Cesium Formate is used increasing in the oil and gas exploration industry. Cesium Formate is brine and does not contain solids or oil and it dramatically improves well control, well integrity, as well as increasing the speed of drilling. The high-density formate drilling fluid systems have emerged as viable reservoir drilling and completion fluids for deep high-temperature oil and gas wells both offshore and onshore. Upon their commercialization in the early 1990s, these systems were shown to possess a unique combination of properties that comprise minimal solids, maintain rheological stability at high temperatures, minimize reservoir damage and satisfy stringent environmental requirements. The formate-based systems exhibit faster penetration rates than the water-based fluids. Cesium Formate eliminates the solids sag problems experienced with barite based drill mud and as a completion fluid, it improves well productivity. Pressure and temperature shifts occur very rapidly in oil drilling and Cesium Formate helps stabilize constant pressure on the formation. Cesium Formate is regularly cited as responsible for increasing production, efficiency and safety. The non-corrosive feature of Cesium Formate is equipment friendly and it minimizes wear and tear on equipment as it is not abrasive and does not sag when the drill column is not rotating. Importantly, Cesium Formate is biodegradable and is recycled.

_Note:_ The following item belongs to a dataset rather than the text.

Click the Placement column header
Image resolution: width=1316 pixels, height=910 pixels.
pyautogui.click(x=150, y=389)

While cesium is a rare metal its compounds can also be categorized as an Industrial Mineral. The industrial mineral industry has more vertically integrated business models than does other mining sectors so market penetration into these markets is an issue for junior companies. It becomes important to have either an off-take agreement or a partner that already has market share. Taron is subject to a Letter Agreement between SALTA and a major USA based Oilfield Supply company, which has the right to review the Taron assays from drill core and to propose a mutually agreeable joint venture to further explore and develop the property. The principal components of the agreement include cash payments and a royalty stream from production to SALTA. The Oilfield Supply company has all exploration, development and capital and operating expenditure obligations. The right of the Oilfield Supply company is restricted to acquiring a 100% interest to the cesium and rubidium resource of the Taron deposit.

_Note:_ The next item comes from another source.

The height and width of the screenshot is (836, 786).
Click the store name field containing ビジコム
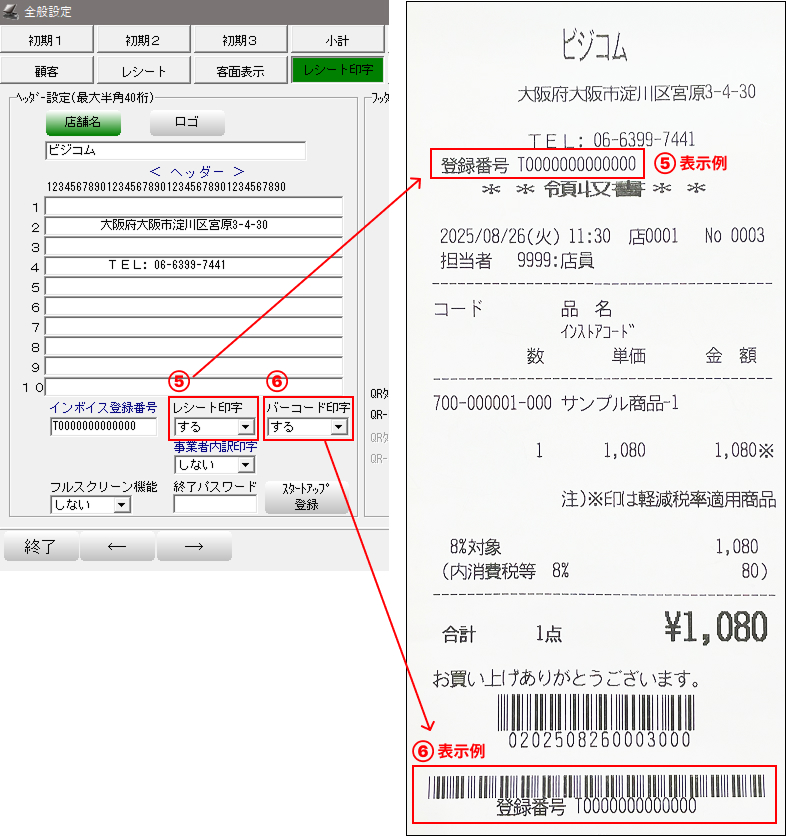point(175,151)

The Taron exploration program was supervised and directed by Dr. Tom Richards PhD., P.Geo who is the qualified person for the Company's Argentine exploration programs. SALTA personnel supervised the drill program and conducted all logging and sampling of the drill core. Samples were first taken to the Companys office in the city of Salta then packaged and shipped by SALTA personnel to ACME Analytical Laboratories in Santiago Chile for preparation and then flown to ACME Analytical in Vancouver Canada for assay.

Taron is located in northwestern Argentina and is 100% owned by SALTA Exploraciones SA, which is 99.99% owned by SESA Holdings LLC. Cascadero Copper owns 50% of SESA Holdings LLC.